- Born: January 9, 1946
- Died: April 5, 2013 (aged 67)
- Education: Kashmir University

= Mohammad Ishaq Khan =

Kashmiri academic

Mohammad Ishaq Khan (9 January 1946 – 5 April 2013) was a Kashmiri academic and historian of Kashmir. He served as the dean of academics, dean of faculty of social sciences, professor, and head of the history department at Kashmir University.

==Biography==

Ishaq Khan was the son of a businessman, Ghulam Ahmad Khan, who was part of the local hotel industry (Kashmir Guest House at Lal Chowk until 1978) in Kashmir. Being a staunch supporter of Sheikh Mohammad Abdullah, Ahmad Khan was jailed for his underground political activities and died on 4 April 1956 after his release. In his Weekly Khalid (April 1956), Khwaja Sadruddin Mujahid, editor, and jailmate of Ghulam Ahmad Khan along with Ghulam Mohiuddin Shah, alleged that the illness and subsequent death of his friend was caused by slow poisoning in the Central Jail of Srinagar (See Ishaq,Crisis of a Kashmiri Muslim: Spiritual and Intellectual).

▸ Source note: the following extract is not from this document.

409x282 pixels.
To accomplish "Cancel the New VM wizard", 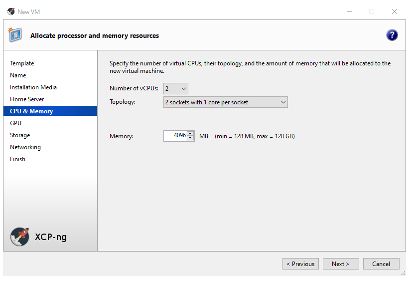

While from his father's family, Ishaq traces his genealogy to the Pathans of Rampur (See Ishaq Perspectives on Kashmir: Historical Dimensions, 1983, his mother belonged to the known family of Baigs who had settled around the Hariparbat Fort in Srinagar after the Mughal invasion of Kashmir in 1586. Ishaq's wife, Mahmooda Khan, taught English at the Tyndale Biscoe Memorial School, Srinagar for nearly four decades. His eldest son, Mohammad Aamir Khan (B.A. International Islamic University, Malaysia; M.A. Central University, Hyderabad) works at The Tribune.

==Education and work==
Ishaq Khan completed his PhD under the supervision of Mohibbul Hasan in 1975. He was the first PhD of Kashmir University in the faculty of social sciences. Khan served as lecturer (from 1970 to 1982) and reader (from 1982 to1988) before being promoted to full professor of history at Kashmir University and held the post from 1988 to 2005.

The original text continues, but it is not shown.